■ **WORK INSTRUCTIONS**:
In your reply, write out each entry exactly as given.

■ **PROVIDED MATERIAL**:
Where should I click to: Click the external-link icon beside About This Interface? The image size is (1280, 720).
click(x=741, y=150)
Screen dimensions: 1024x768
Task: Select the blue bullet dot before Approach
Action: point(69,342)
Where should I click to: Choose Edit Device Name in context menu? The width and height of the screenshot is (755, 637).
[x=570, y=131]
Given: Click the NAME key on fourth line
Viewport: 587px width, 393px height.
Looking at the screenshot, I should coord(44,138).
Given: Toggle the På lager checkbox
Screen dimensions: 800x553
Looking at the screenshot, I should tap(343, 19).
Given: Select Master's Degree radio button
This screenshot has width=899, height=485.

■ **REPLY TO THE TASK**:
Where should I click to: Click the external-link icon beside About This Interface? The image size is (1280, 720).
click(x=741, y=150)
Screen dimensions: 1024x768
Task: Select the blue bullet dot before Approach
Action: point(69,342)
Where should I click to: Choose Edit Device Name in context menu? The width and height of the screenshot is (755, 637).
[x=570, y=131]
Given: Click the NAME key on fourth line
Viewport: 587px width, 393px height.
Looking at the screenshot, I should coord(44,138).
Given: Toggle the På lager checkbox
Screen dimensions: 800x553
Looking at the screenshot, I should tap(343, 19).
Given: Select Master's Degree radio button
This screenshot has width=899, height=485.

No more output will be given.